Suppose that independent observations $X_{1}$ and $X_{2}$ are taken from Poisson $P(aλ)$ and Poisson $P(bλ)$ distributions respectively, where $a$ and $b$ are known and positive.

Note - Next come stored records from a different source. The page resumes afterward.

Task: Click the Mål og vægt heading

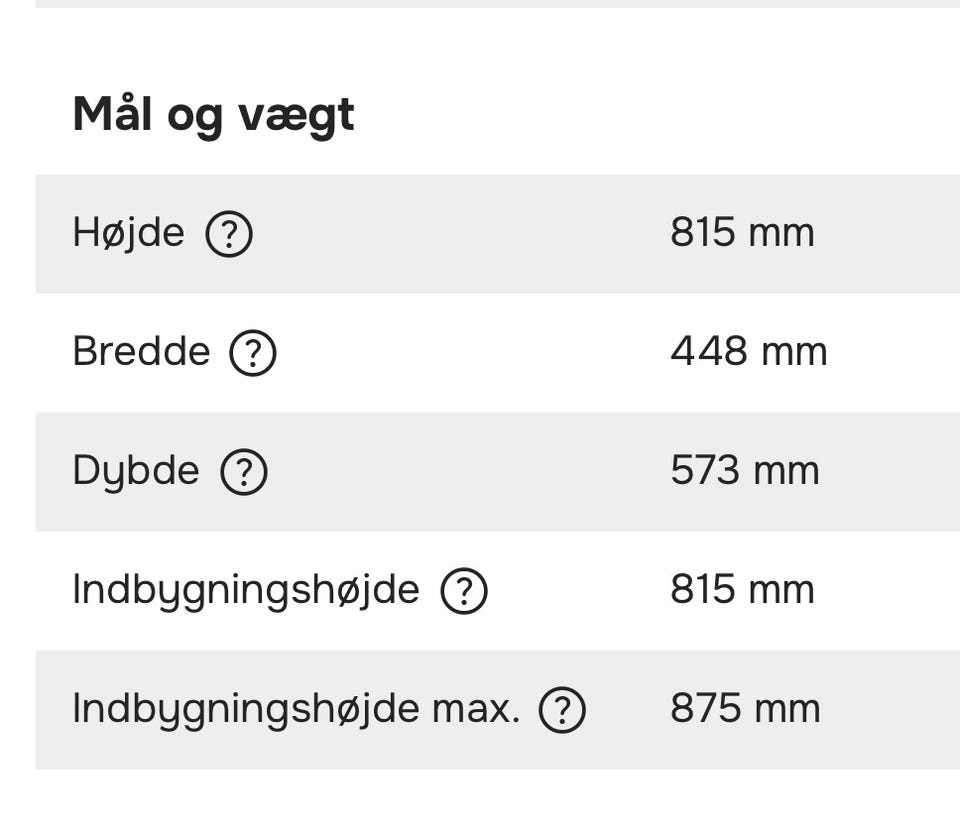Action: (213, 115)
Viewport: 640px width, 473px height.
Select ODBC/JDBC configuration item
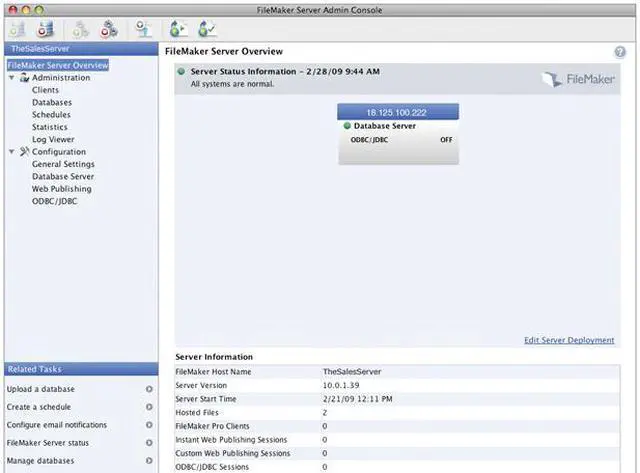[54, 201]
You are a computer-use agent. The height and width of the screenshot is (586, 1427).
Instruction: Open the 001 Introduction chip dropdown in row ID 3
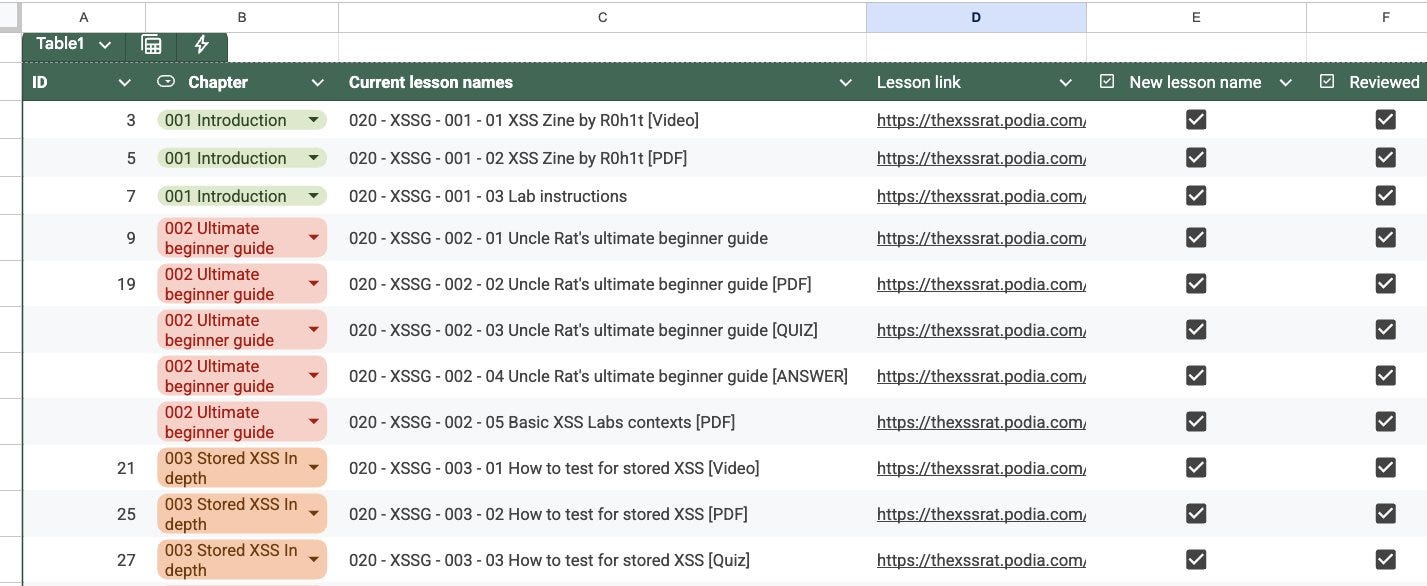coord(315,120)
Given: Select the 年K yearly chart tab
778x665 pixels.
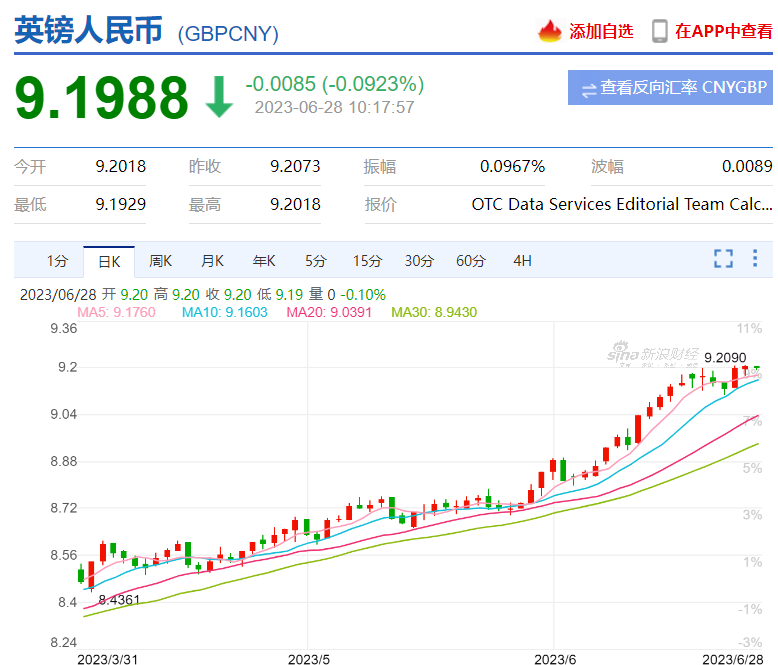Looking at the screenshot, I should click(264, 261).
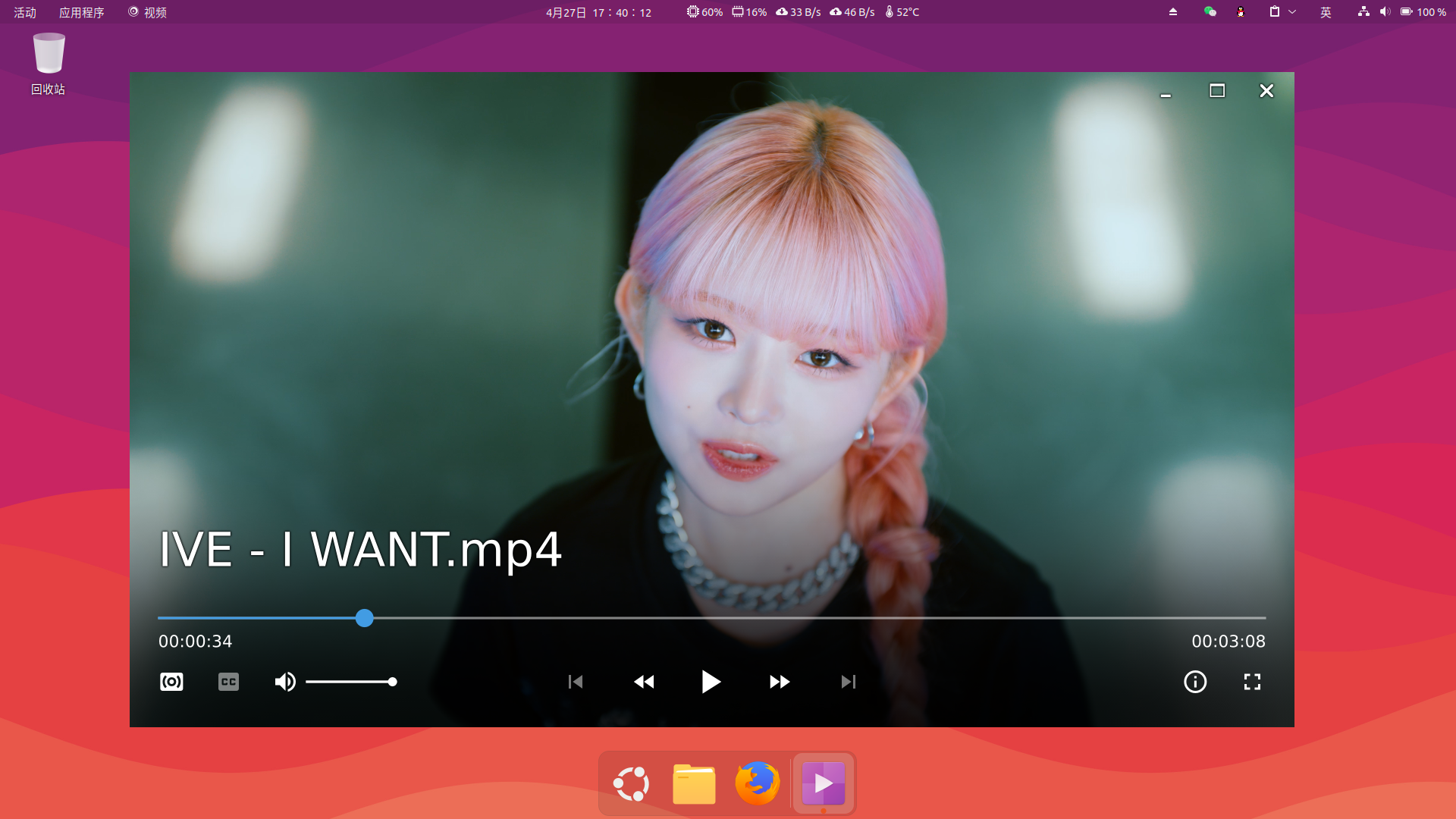
Task: Rewind the video
Action: [644, 682]
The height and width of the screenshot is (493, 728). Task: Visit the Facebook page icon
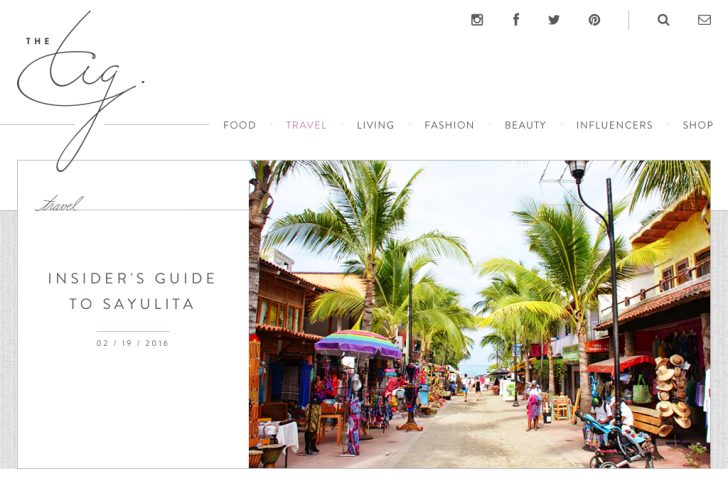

(i) Find the maximum likelihood estimator of $λ$.
My Solution:
$L(λ) = \prod_{i = 1}^{n} P(X_{i} |λ)$
$L(λ) = P(X_{1} |aλ) . P(X_{2} |bλ) $
$L(λ) = \frac{e^{-aλ}λ^{X_{1}}}{X_{1}!}.\frac{e^{-bλ}λ^{X_{2}}}{X_{2}!}$
$L(λ) = \frac{e^{-λ(a+b)}λ^{X_{1} + X_{2}}}{X_{1}!X_{2}!}$
$\log_{e} (L(λ))$ =$ \log_{e} (e^{-λ(a+b)})$ + $\log_{e} (λ^{X_{1} + X_{2}})$ - $\log_{e} (X_{1}!X_{2}!)$
$\frac{d}{dλ} L(λ) = 0$ at maximum
Therefore,
$0 = -(a + b) + \frac{X_{1}X_{2}}{λ}$
$λ = \frac{X_{1} + X_{2}}{a + b}$
Please may someone tell me if this is the correct solution or if I have misunderstood the question?
Your working is fine.
Notice that $\frac{d^2L(\lambda)}{d \lambda^2}=-\frac{X_1X_2}{\lambda}<0$ hence the optimal value is attained at that value.